» **Exercise prompt**: Please put the rows below into a Markdown table with two columns, Number and Line, one line of the rows per table row and blank lines skipped. Leave the pictures out of the table.

» **Records supplied**:
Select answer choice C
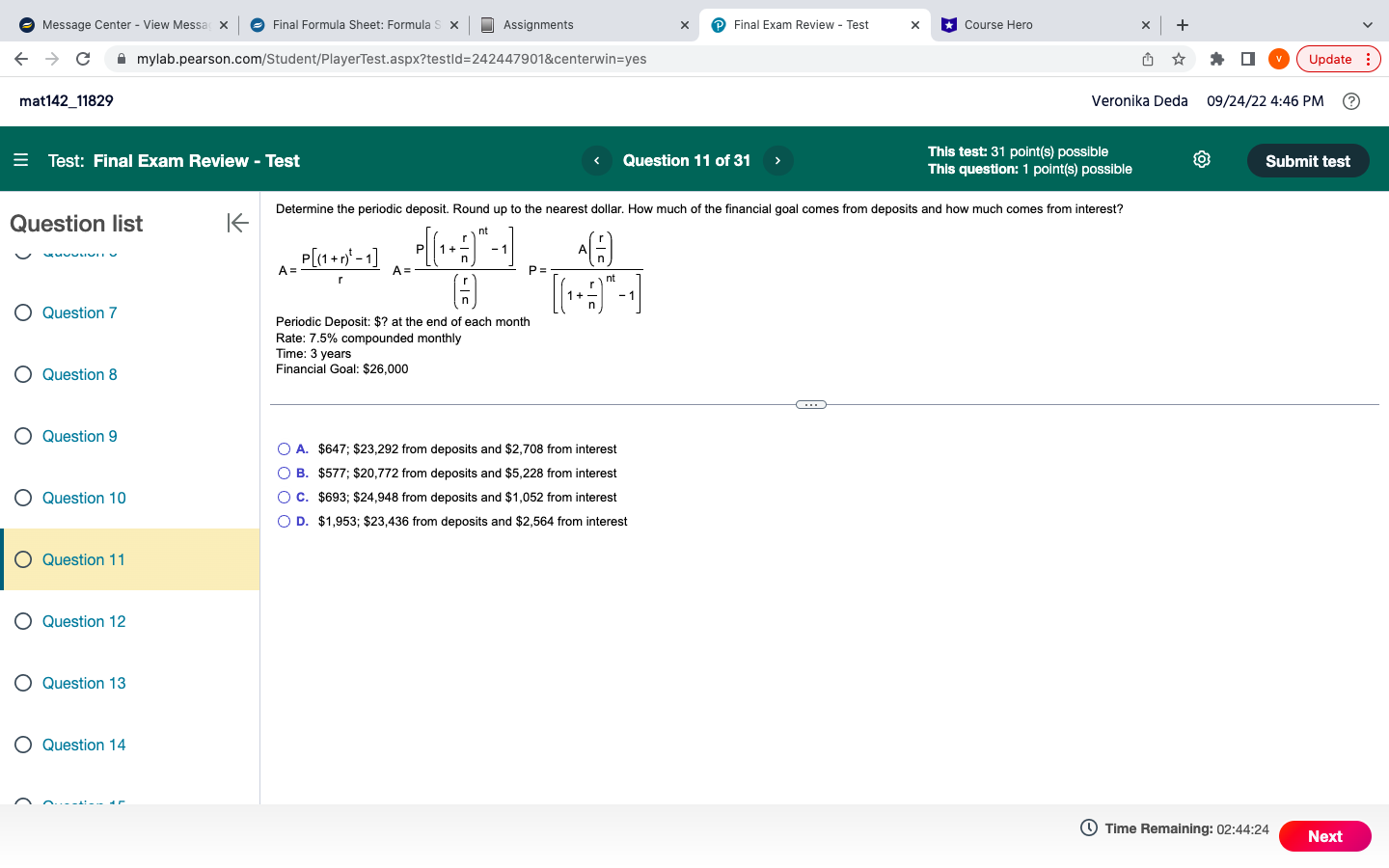The image size is (1389, 868). [x=284, y=497]
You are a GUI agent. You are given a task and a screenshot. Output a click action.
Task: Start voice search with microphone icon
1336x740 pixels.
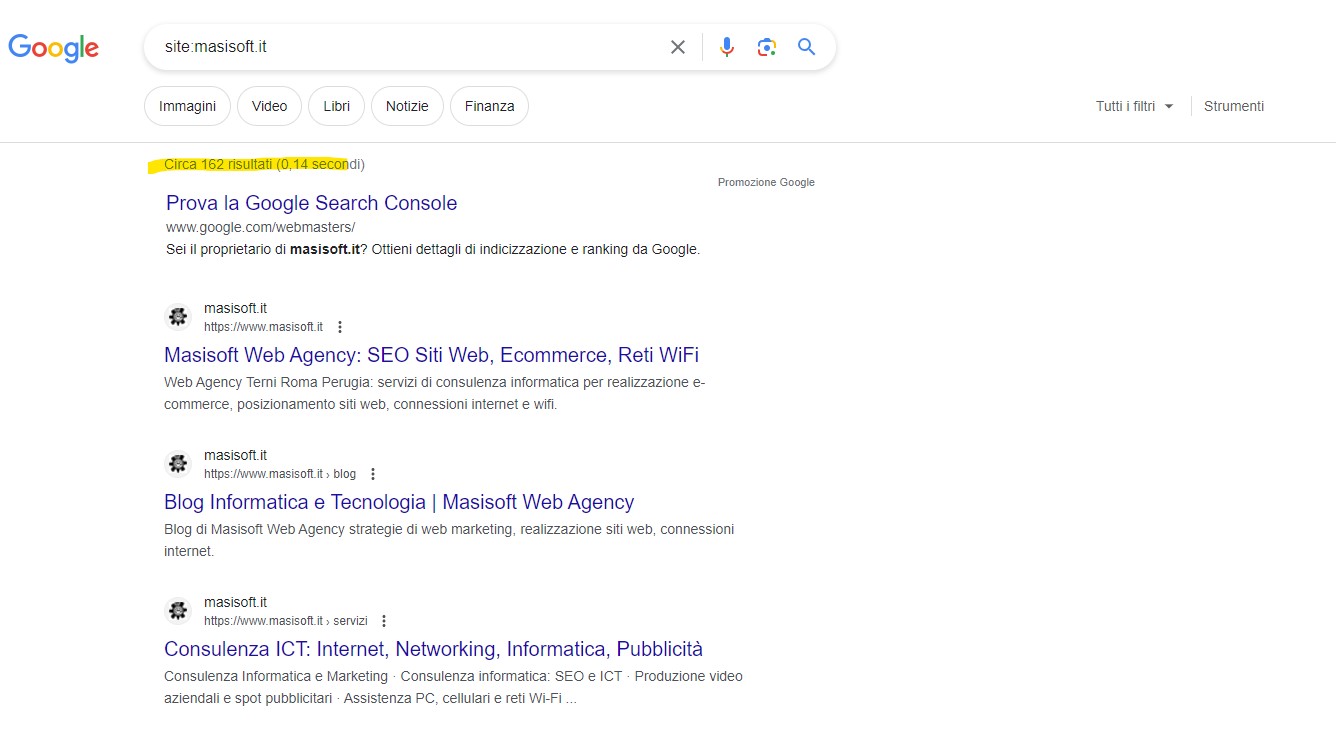point(727,47)
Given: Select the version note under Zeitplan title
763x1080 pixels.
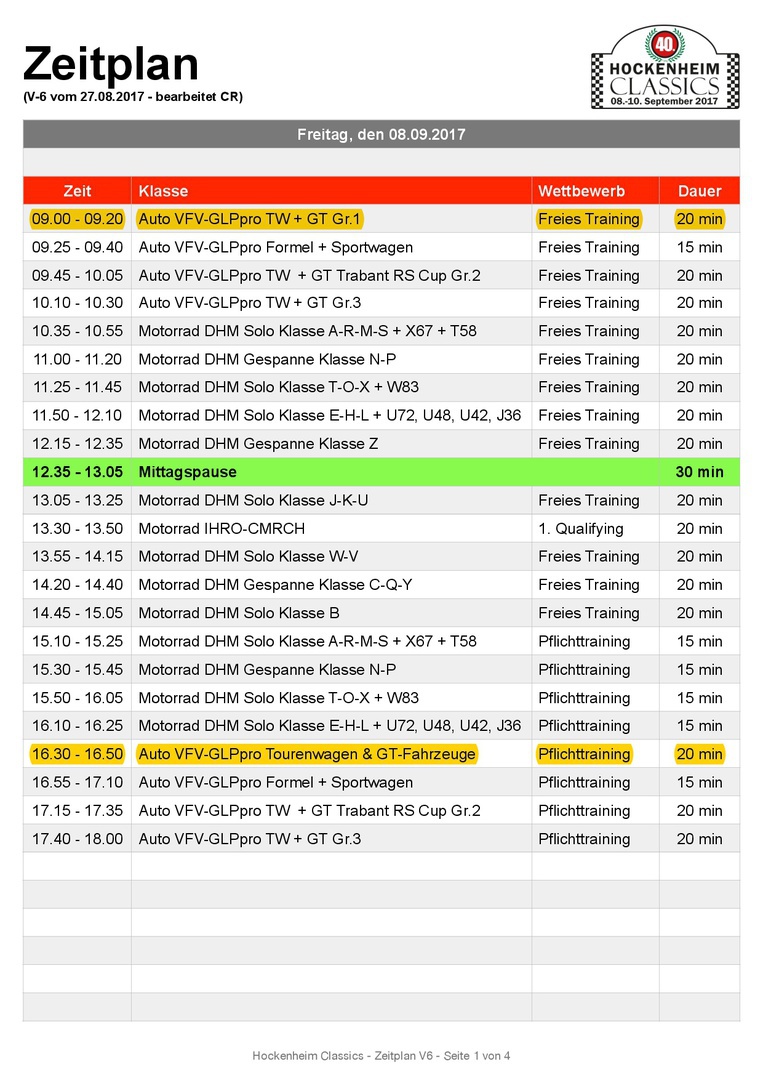Looking at the screenshot, I should click(133, 97).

» **Written answer**:
| Number | Line |
|---|---|
| 1 | Select answer choice C |
| 2 | The image size is (1389, 868). [x=284, y=497] |
| 3 | You are a GUI agent. You are given a task and a screenshot. Output a click action. |
| 4 | Task: Start voice search with microphone icon |
| 5 | 1336x740 pixels. |
| 6 | point(727,47) |
| 7 | Given: Select the version note under Zeitplan title |
| 8 | 763x1080 pixels. |
| 9 | Looking at the screenshot, I should click(133, 97). |